Predicting the Average Salary of an NBA Player over Their Career

Andrew Giocondi
Mar 12, 2022
9 min read

Updated: Mar 15, 2022

Introduction

Out of the existing professional sports leagues, the NBA is the highest-paying league in the world. The contracts that the players are signing continue to increase in the amount that is being made. In the 2014-2015 season the average salary was $4.45 million, while in the 2021-2022 season it is expected to be at around $8.25 million. The median salaries for these two seasons are $2.67 million and $4.02 million, respectively. Based on these values, it not only shows that there are players with massive contracts pulling the average salary higher, but also that the amount of money players are making is continuing to increase at very high rates. As a fan who follows the majority of news in the NBA, seeing some of the large-scale signings leaves me wondering whether a player is worth their contract. In addition, it leaves the desire to be able to predict what these salaries are given a particular player's statistics.

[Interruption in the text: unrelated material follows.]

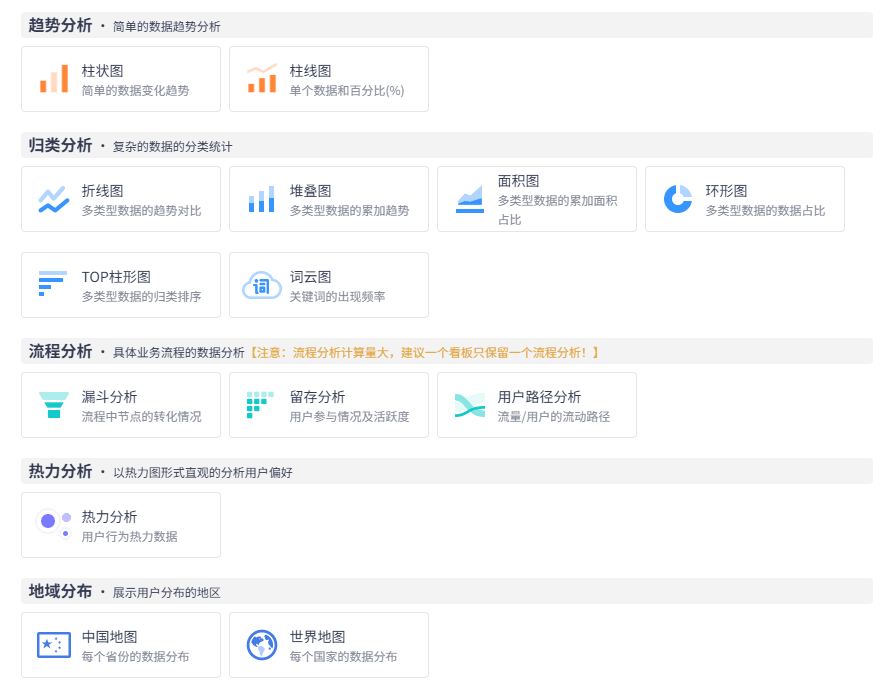Click the 柱线图 bar-line chart icon
The height and width of the screenshot is (688, 895).
(x=261, y=79)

In this project, linear regression models will be used to predict the average salary of an NBA player over their career, based on various career averages and information regarding the player. The dataset being used contained a CSV file for player information and a CSV file for season and salary data. Together, it represents every NBA player from the 1984-1985 season to the 2017-2018 season. The data is sourced from basketball-reference.

What is Linear Regression?

Linear regression is a machine learning algorithm that falls into the category of supervised learning. It is a statistical method simply used to find relationships between given independent and continuous dependent variables. Meaning, it finds how the independent variables affect the dependent variable. In doing so, it assists in being able to predict the outcomes or values of something based on the linear relationship with certain variables. If more than one explanatory variable is used, like in this project, the process is called multiple linear regression.

The following formula will be derived from the linear regression model where y is the target variable, 𝛽 is the intercept, 𝛽n is the unknown parameter, xn is the independent variable, and ε is the error term:

y = 𝛽 + 𝛽1*x1 + 𝛽2*x2 + … + ε

Implementing the least-squares method, in order to find the line of best fit to represent the linear relationships, the sum of squared errors (SSE) is used. By summing the difference between the actual and predicted values which are the residuals, and then squaring them, it is able to find the best fit to minimize the errors.

When the linear model is articulated, there are a few ways to measure its accuracy. The Coefficient of Determination (R^2) is one example, which represents how much variation in the target variable (y) can be explained by the features (x). It basically measures the goodness of fit of the model with a value of 1 being perfect and a value of 0 being the lowest.

Other examples to measure accuracy are the Mean Square Error (MSE) and the Root Mean Square Error (RMSE). Basically, the RMSE and MSE tell you how close a regression line is to a set of points. The MSE is the variance of the residuals while the RMSE is the standard deviation of the residuals.

Pre-processing and Data Understanding

Due to the reason that the data was retrieved in two separate CSV files, the first step was to merge them together based on player name and id. After doing so, the columns that seemed to be unnecessary or irrelevant in predicting an NBA player’s salary were dropped. After, there were two columns that contained null values: draft pick and draft year. I examined these variables and realized that the null values meant undrafted, therefore, I replaced them with 0’s.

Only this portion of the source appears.